Without a word, Sadie picked up the hot dog and took a small bite from one end.

Kris held her breath. Watching. Wondering if they would have a repeat of lunch, with Sadie immediately losing interest in her food.

The little girl chewed the bite slowly, swallowed, then took a larger bite.

Good enough, Kris thought.

From inside came the softly strummed chords of an acoustic guitar and the longing voice of David Gilmour.

“So… so you think you can tell … heaven from hell … blue skies from pain …”

Kris reached over and swept a spiraling strand of hair out of Sadie’s face. She watched as Sadie took another bite, even larger this time, shortening the hot dog to half, and listened to the gentle smack of her lips as she chewed.

“Did you like coming here when you were a kid?” Sadie asked suddenly after a moment of silence.
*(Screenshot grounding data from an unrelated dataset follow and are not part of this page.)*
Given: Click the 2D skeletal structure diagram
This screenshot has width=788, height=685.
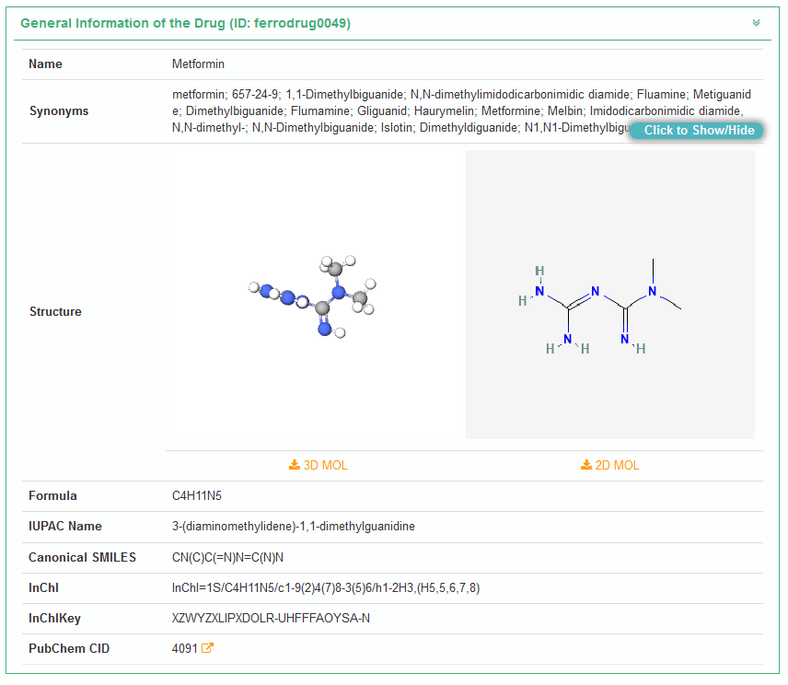Looking at the screenshot, I should [609, 295].
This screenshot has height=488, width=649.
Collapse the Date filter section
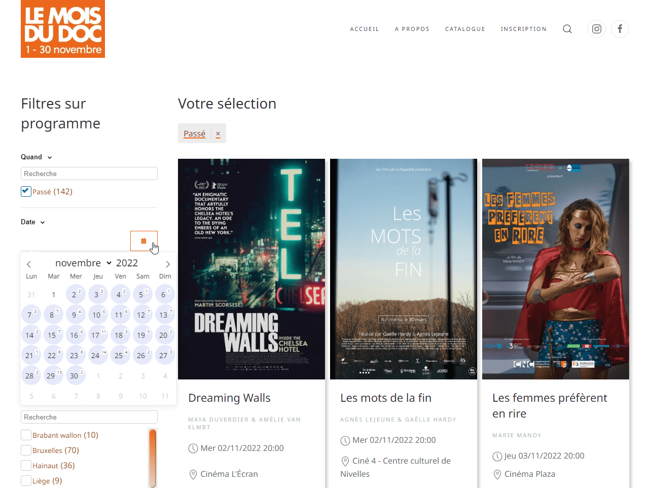pos(33,222)
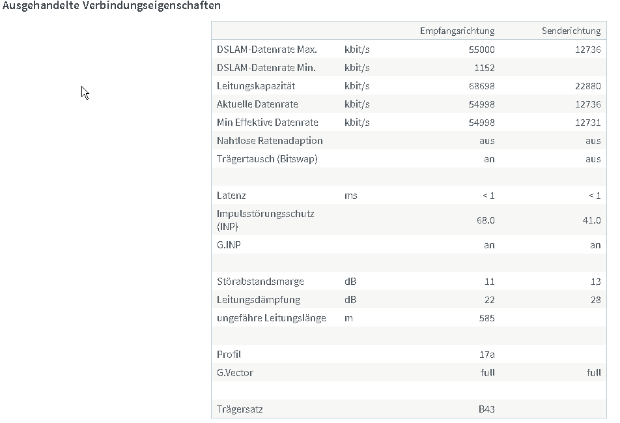Click Leitungsdämpfung send value 28
Viewport: 620px width, 423px height.
(x=596, y=300)
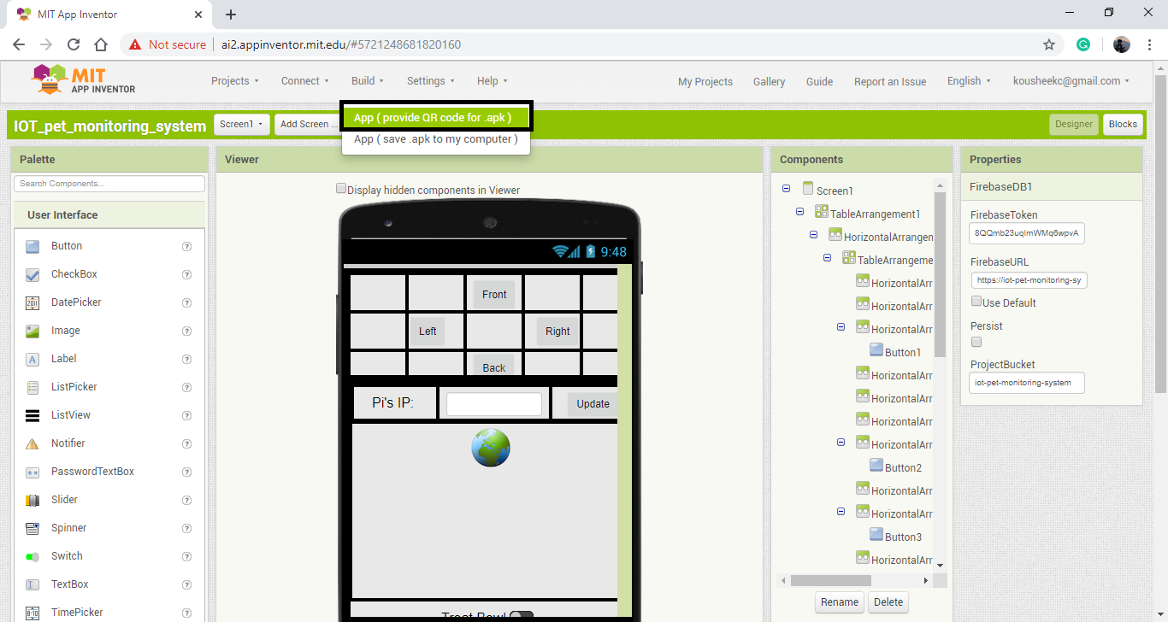Switch to the Blocks editor

1123,124
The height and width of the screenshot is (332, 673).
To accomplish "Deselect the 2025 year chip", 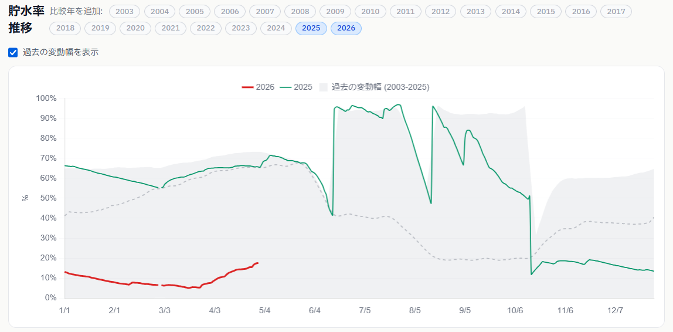I will pyautogui.click(x=311, y=28).
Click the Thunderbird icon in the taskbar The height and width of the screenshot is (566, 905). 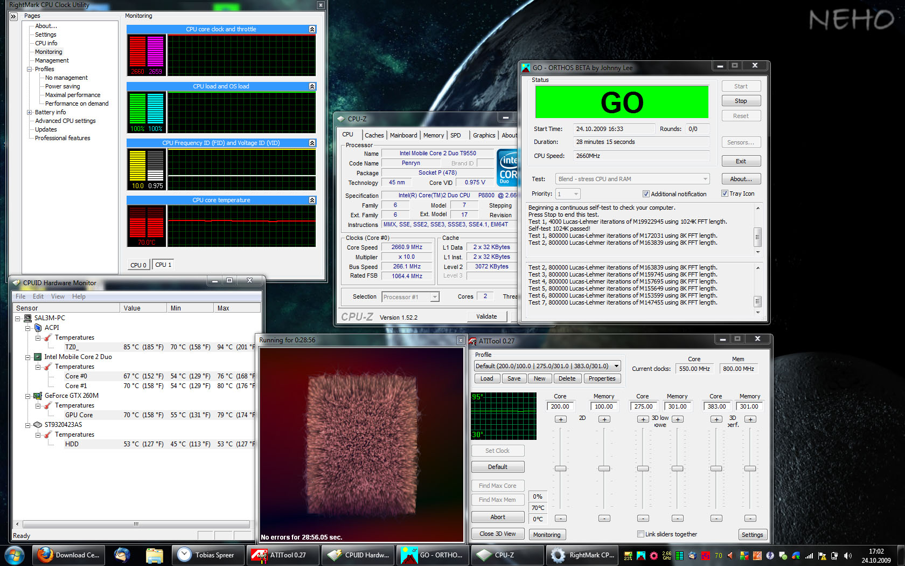click(122, 555)
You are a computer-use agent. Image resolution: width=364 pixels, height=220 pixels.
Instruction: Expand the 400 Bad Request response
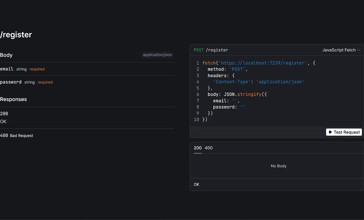(16, 136)
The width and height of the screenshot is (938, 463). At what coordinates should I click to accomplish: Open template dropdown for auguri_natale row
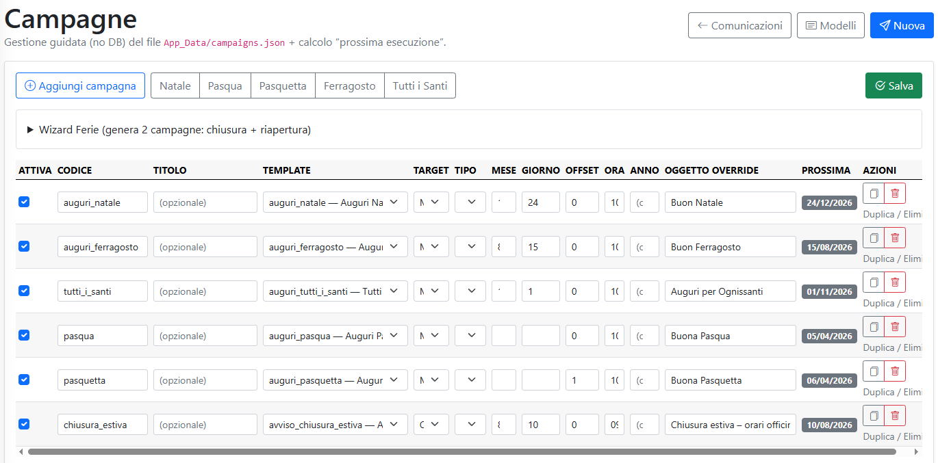pyautogui.click(x=335, y=202)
“Yes,” Kris replied. She paused, thinking, then said, “That room upstairs, that was my secret playroom. I used to pretend it was a place where only I could go. No grown-ups allowed. You had to believe in magic to pass through the door.”

“And grown-ups don’t?”

“Believe in magic?”

Sadie nodded. She was staring into the empty space before her, her brow furrowed as if she couldn’t imagine ever outgrowing something so sacred.

Kris let out a sigh. “It’s hard, Sadie. You know, life …” She let her words drift away before taking a different route. “When you’re little, you tell yourself you’ll always remember what it’s like to be a kid. But the truth is, most grown-ups forget. They get busy with work and family and bills and all of those grown-up things that seem to take up every minute of every day, and they forget to look for the magic.”

“But it’s still there?”

Kris thought, I don’t know. I honestly don’t know. It might dry up and disappear forever like a puddle of water on a hot day. Or maybe it was never there in the first place.

What she said was, “Yes. It’s still there. If you believe.”